Data shown »

____________

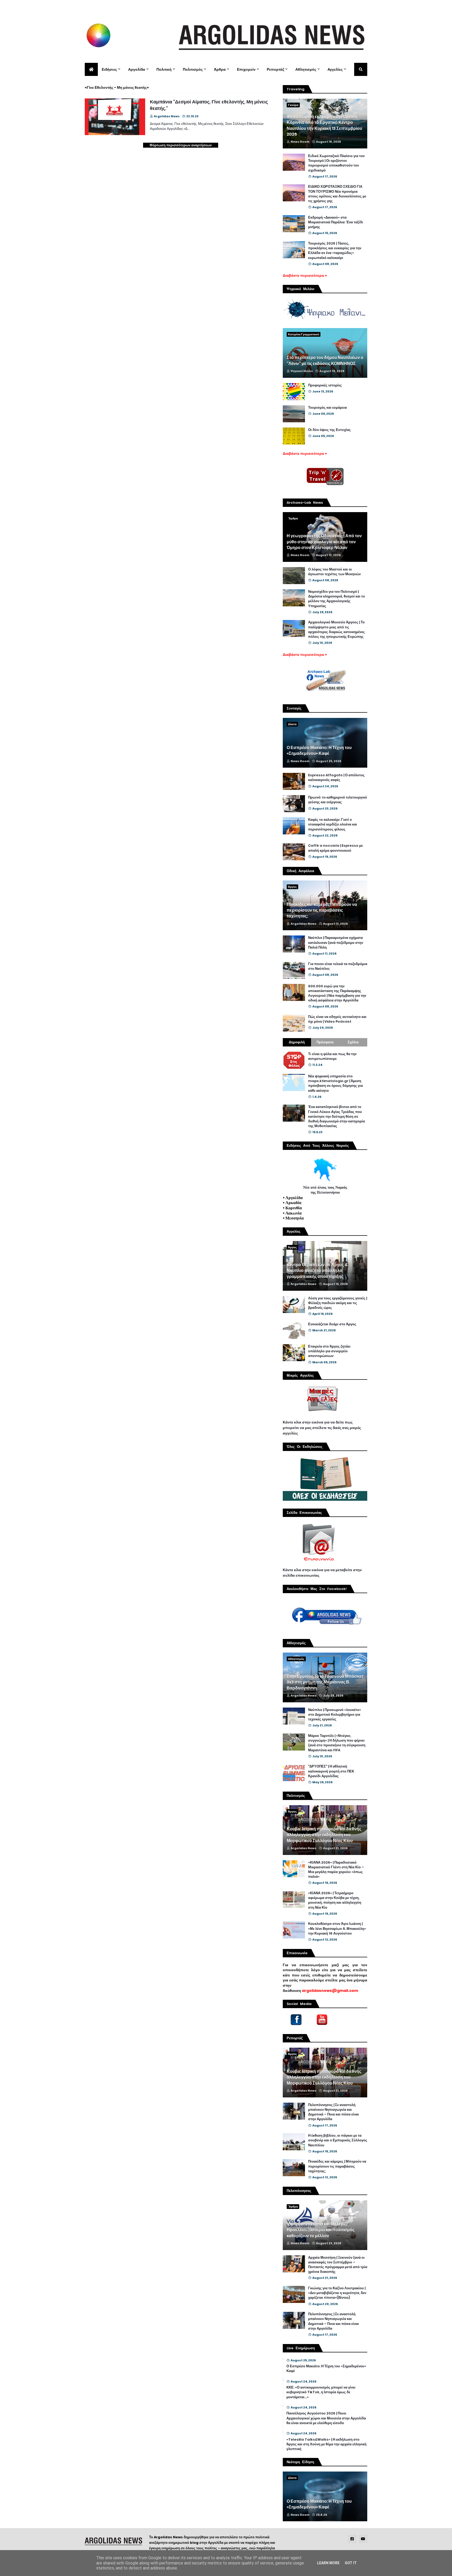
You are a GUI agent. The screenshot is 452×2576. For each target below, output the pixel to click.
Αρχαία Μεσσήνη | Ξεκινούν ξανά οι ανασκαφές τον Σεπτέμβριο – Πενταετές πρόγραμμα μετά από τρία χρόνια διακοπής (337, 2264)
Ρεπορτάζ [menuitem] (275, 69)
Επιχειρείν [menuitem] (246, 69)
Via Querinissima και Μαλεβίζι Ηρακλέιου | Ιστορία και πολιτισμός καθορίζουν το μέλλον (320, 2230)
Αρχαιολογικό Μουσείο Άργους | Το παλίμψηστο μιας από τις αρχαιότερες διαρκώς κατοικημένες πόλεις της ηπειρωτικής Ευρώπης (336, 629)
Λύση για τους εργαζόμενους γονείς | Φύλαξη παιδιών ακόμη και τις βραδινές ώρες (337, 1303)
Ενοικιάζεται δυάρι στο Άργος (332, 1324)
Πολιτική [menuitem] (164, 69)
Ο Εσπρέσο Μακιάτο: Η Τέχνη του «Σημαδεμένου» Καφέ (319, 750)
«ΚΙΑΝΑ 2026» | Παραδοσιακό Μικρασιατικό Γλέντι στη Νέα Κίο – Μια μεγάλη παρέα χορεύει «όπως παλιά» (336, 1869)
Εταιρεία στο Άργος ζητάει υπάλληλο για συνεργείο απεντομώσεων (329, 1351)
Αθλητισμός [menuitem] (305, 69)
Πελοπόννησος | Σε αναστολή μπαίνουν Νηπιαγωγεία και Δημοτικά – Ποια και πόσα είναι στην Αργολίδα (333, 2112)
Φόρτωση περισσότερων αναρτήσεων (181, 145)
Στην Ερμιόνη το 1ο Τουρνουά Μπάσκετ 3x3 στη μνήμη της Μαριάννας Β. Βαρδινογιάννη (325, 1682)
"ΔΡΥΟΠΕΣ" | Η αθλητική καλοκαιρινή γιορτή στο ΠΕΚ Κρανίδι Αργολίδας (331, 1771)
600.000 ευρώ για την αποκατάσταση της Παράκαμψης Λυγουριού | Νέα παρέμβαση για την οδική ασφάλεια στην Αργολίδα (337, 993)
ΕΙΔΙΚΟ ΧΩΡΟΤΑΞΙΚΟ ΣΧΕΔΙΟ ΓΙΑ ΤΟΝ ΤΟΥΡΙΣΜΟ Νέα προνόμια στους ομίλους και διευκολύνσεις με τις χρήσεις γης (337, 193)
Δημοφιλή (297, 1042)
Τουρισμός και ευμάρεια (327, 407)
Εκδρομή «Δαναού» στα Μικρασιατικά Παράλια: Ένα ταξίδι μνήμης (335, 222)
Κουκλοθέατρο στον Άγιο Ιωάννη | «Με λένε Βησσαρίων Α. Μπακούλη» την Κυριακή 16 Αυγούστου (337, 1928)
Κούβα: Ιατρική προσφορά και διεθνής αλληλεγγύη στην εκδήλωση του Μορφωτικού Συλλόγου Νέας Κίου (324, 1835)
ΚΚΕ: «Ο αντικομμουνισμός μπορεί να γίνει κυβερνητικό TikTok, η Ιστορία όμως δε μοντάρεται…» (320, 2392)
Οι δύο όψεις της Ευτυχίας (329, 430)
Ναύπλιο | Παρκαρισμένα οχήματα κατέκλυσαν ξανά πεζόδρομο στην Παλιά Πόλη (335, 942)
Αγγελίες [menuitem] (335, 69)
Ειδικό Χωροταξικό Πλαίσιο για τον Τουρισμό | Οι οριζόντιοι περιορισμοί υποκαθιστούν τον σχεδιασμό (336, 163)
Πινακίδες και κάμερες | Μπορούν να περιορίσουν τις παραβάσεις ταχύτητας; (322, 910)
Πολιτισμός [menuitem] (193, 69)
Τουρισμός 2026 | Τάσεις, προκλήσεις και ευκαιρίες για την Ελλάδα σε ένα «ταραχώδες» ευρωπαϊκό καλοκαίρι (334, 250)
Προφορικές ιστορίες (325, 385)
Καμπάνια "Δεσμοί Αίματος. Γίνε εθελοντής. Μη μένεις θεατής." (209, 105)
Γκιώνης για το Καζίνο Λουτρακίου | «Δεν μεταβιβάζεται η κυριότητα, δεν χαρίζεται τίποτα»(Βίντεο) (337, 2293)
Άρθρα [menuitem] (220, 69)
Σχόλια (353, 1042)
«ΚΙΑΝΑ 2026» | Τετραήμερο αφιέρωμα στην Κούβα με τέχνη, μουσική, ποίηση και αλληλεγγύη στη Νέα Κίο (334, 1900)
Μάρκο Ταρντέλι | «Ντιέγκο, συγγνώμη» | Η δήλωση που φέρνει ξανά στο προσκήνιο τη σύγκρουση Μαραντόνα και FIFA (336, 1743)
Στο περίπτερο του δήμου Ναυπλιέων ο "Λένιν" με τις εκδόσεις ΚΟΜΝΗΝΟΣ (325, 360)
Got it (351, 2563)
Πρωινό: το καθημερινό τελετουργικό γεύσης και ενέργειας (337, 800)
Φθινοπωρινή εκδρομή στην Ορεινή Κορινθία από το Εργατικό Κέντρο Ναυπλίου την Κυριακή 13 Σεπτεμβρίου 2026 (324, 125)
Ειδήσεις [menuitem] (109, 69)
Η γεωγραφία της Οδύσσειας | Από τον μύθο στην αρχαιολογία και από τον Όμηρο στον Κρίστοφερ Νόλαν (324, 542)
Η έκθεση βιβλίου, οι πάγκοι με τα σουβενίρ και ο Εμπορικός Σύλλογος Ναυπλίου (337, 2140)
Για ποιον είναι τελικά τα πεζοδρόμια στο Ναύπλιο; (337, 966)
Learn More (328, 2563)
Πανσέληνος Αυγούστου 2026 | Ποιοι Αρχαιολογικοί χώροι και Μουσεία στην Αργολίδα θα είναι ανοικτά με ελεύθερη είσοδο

____________

Give back the material above exactly as it appears, minus any picture.

Response to this exercise »
You are a GUI agent. The screenshot is 452×2576. For each target below, output the pixel to click.
Αρχαία Μεσσήνη | Ξεκινούν ξανά οι ανασκαφές τον Σεπτέμβριο – Πενταετές πρόγραμμα μετά από τρία χρόνια διακοπής (337, 2264)
Ρεπορτάζ [menuitem] (275, 69)
Επιχειρείν [menuitem] (246, 69)
Via Querinissima και Μαλεβίζι Ηρακλέιου | Ιστορία και πολιτισμός καθορίζουν το μέλλον (320, 2230)
Αρχαιολογικό Μουσείο Άργους | Το παλίμψηστο μιας από τις αρχαιότερες διαρκώς κατοικημένες πόλεις της ηπειρωτικής Ευρώπης (336, 629)
Λύση για τους εργαζόμενους γονείς | Φύλαξη παιδιών ακόμη και τις βραδινές ώρες (337, 1303)
Ενοικιάζεται δυάρι στο Άργος (332, 1324)
Πολιτική [menuitem] (164, 69)
Ο Εσπρέσο Μακιάτο: Η Τέχνη του «Σημαδεμένου» Καφέ (319, 750)
«ΚΙΑΝΑ 2026» | Παραδοσιακό Μικρασιατικό Γλέντι στη Νέα Κίο – Μια μεγάλη παρέα χορεύει «όπως παλιά» (336, 1869)
Εταιρεία στο Άργος ζητάει υπάλληλο για συνεργείο απεντομώσεων (329, 1351)
Αθλητισμός [menuitem] (305, 69)
Πελοπόννησος | Σε αναστολή μπαίνουν Νηπιαγωγεία και Δημοτικά – Ποια και πόσα είναι στην Αργολίδα (333, 2112)
Φόρτωση περισσότερων αναρτήσεων (181, 145)
Στην Ερμιόνη το 1ο Τουρνουά Μπάσκετ 3x3 στη μνήμη της Μαριάννας Β. Βαρδινογιάννη (325, 1682)
"ΔΡΥΟΠΕΣ" | Η αθλητική καλοκαιρινή γιορτή στο ΠΕΚ Κρανίδι Αργολίδας (331, 1771)
600.000 ευρώ για την αποκατάσταση της Παράκαμψης Λυγουριού | Νέα παρέμβαση για την οδική ασφάλεια στην Αργολίδα (337, 993)
ΕΙΔΙΚΟ ΧΩΡΟΤΑΞΙΚΟ ΣΧΕΔΙΟ ΓΙΑ ΤΟΝ ΤΟΥΡΙΣΜΟ Νέα προνόμια στους ομίλους και διευκολύνσεις με τις χρήσεις γης (337, 193)
Δημοφιλή (297, 1042)
Τουρισμός και ευμάρεια (327, 407)
Εκδρομή «Δαναού» στα Μικρασιατικά Παράλια: Ένα ταξίδι μνήμης (335, 222)
Κουκλοθέατρο στον Άγιο Ιωάννη | «Με λένε Βησσαρίων Α. Μπακούλη» την Κυριακή 16 Αυγούστου (337, 1928)
Κούβα: Ιατρική προσφορά και διεθνής αλληλεγγύη στην εκδήλωση του Μορφωτικού Συλλόγου Νέας Κίου (324, 1835)
ΚΚΕ: «Ο αντικομμουνισμός μπορεί να γίνει κυβερνητικό TikTok, η Ιστορία όμως δε μοντάρεται…» (320, 2392)
Οι δύο όψεις της Ευτυχίας (329, 430)
Ναύπλιο | Παρκαρισμένα οχήματα κατέκλυσαν ξανά πεζόδρομο στην Παλιά Πόλη (335, 942)
Αγγελίες [menuitem] (335, 69)
Ειδικό Χωροταξικό Πλαίσιο για τον Τουρισμό | Οι οριζόντιοι περιορισμοί υποκαθιστούν τον σχεδιασμό (336, 163)
Πινακίδες και κάμερες | Μπορούν να περιορίσουν τις παραβάσεις ταχύτητας; (322, 910)
Πολιτισμός [menuitem] (193, 69)
Τουρισμός 2026 | Τάσεις, προκλήσεις και ευκαιρίες για την Ελλάδα σε ένα «ταραχώδες» ευρωπαϊκό καλοκαίρι (334, 250)
Προφορικές ιστορίες (325, 385)
Καμπάνια "Δεσμοί Αίματος. Γίνε εθελοντής. Μη μένεις θεατής." (209, 105)
Γκιώνης για το Καζίνο Λουτρακίου | «Δεν μεταβιβάζεται η κυριότητα, δεν χαρίζεται τίποτα»(Βίντεο) (337, 2293)
Άρθρα [menuitem] (220, 69)
Σχόλια (353, 1042)
«ΚΙΑΝΑ 2026» | Τετραήμερο αφιέρωμα στην Κούβα με τέχνη, μουσική, ποίηση και αλληλεγγύη στη Νέα Κίο (334, 1900)
Μάρκο Ταρντέλι | «Ντιέγκο, συγγνώμη» | Η δήλωση που φέρνει ξανά στο προσκήνιο τη σύγκρουση Μαραντόνα και FIFA (336, 1743)
Στο περίπτερο του δήμου Ναυπλιέων ο "Λένιν" με τις εκδόσεις ΚΟΜΝΗΝΟΣ (325, 360)
Got it (351, 2563)
Πρωινό: το καθημερινό τελετουργικό γεύσης και ενέργειας (337, 800)
Φθινοπωρινή εκδρομή στην Ορεινή Κορινθία από το Εργατικό Κέντρο Ναυπλίου την Κυριακή 13 Σεπτεμβρίου 2026 (324, 125)
Ειδήσεις [menuitem] (109, 69)
Η γεωγραφία της Οδύσσειας | Από τον μύθο στην αρχαιολογία και από τον Όμηρο στον Κρίστοφερ Νόλαν (324, 542)
Η έκθεση βιβλίου, οι πάγκοι με τα σουβενίρ και ο Εμπορικός Σύλλογος Ναυπλίου (337, 2140)
Για ποιον είναι τελικά τα πεζοδρόμια στο Ναύπλιο; (337, 966)
Learn More (328, 2563)
Πανσέληνος Αυγούστου 2026 | Ποιοι Αρχαιολογικοί χώροι και Μουσεία στην Αργολίδα θα είναι ανοικτά με ελεύθερη είσοδο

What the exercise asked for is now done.